→ SHORT EXERCISE:
Locate every line below that contains the word "using" and copy each one out in full.

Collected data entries
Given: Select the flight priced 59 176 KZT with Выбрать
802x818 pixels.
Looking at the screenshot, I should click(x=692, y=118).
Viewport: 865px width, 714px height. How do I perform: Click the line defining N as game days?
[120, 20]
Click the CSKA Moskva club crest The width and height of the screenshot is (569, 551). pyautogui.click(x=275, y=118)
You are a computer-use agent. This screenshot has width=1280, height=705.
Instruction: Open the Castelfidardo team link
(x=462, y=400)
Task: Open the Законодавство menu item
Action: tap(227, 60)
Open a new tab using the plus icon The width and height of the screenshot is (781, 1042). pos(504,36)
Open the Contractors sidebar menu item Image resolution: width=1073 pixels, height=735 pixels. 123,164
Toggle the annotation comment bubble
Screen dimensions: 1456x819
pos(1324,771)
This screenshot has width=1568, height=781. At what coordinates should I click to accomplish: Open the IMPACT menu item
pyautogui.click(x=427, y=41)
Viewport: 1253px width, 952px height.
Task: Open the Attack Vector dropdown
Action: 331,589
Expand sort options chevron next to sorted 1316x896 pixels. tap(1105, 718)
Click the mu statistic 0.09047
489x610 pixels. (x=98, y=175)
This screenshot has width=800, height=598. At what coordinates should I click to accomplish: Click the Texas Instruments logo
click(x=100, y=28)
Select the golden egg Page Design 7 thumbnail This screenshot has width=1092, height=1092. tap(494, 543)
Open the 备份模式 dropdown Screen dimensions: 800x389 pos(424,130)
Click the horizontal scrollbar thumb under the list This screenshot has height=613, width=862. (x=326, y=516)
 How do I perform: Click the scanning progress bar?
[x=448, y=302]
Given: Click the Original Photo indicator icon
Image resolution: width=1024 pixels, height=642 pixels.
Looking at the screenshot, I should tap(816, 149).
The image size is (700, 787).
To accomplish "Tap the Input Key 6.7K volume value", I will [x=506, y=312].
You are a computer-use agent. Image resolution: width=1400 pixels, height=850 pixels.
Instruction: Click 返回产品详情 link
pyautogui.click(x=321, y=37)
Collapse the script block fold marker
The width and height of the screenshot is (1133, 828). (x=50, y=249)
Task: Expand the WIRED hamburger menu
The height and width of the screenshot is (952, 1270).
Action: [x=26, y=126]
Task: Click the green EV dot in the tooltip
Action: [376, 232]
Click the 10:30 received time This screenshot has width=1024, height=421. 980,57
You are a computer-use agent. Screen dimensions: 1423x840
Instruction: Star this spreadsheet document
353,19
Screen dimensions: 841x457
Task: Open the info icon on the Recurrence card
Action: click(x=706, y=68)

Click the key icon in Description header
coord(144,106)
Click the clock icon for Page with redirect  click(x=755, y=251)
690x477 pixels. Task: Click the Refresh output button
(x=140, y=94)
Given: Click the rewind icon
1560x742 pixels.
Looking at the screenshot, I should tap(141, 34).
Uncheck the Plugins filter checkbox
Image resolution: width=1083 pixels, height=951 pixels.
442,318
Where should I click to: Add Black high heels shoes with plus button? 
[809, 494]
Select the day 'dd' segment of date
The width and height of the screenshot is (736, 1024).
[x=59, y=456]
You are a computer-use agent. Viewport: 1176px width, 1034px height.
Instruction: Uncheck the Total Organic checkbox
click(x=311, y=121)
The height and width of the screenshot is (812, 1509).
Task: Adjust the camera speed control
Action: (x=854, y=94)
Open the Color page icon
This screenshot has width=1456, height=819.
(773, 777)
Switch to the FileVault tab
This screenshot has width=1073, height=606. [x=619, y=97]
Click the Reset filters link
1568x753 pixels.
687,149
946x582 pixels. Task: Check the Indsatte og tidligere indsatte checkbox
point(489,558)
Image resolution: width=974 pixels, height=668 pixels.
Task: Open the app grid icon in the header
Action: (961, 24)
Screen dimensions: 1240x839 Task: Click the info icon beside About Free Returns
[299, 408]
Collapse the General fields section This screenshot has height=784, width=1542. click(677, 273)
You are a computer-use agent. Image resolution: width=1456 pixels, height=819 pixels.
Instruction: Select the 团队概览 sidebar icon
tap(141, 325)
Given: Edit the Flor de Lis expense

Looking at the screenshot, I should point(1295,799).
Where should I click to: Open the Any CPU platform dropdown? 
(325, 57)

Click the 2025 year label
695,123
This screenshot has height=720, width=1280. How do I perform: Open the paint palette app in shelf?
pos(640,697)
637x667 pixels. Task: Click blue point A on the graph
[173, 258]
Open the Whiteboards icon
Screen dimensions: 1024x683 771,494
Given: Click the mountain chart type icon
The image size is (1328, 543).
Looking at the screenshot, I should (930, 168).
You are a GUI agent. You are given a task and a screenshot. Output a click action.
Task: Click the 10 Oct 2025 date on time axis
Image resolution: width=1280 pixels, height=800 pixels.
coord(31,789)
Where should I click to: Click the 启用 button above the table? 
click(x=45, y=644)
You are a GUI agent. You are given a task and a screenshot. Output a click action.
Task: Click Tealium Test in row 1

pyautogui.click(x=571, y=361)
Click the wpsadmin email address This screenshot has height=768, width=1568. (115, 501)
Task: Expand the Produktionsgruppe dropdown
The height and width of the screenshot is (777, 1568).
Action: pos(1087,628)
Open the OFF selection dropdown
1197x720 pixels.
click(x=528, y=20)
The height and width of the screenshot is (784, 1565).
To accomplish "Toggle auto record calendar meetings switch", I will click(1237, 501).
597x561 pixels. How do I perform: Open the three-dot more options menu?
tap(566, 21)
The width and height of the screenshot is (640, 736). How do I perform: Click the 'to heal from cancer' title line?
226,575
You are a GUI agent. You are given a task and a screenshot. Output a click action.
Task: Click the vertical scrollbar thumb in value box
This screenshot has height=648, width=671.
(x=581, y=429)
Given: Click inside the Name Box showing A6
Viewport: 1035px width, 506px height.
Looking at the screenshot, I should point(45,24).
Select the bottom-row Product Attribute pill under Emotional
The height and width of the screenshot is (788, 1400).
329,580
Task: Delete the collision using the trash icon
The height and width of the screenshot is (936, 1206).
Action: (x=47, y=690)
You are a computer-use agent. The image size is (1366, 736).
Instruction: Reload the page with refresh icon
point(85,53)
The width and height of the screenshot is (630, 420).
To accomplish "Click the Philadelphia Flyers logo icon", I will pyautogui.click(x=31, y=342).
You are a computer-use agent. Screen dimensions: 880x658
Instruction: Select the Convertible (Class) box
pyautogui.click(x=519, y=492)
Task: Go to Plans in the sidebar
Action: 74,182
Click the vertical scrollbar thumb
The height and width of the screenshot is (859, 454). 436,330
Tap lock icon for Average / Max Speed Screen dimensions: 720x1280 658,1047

→ ANSWER FOR THE TASK:
Open a new tab using the plus icon The width and height of the screenshot is (781, 1042). pos(504,36)
Task: Delete the collision using the trash icon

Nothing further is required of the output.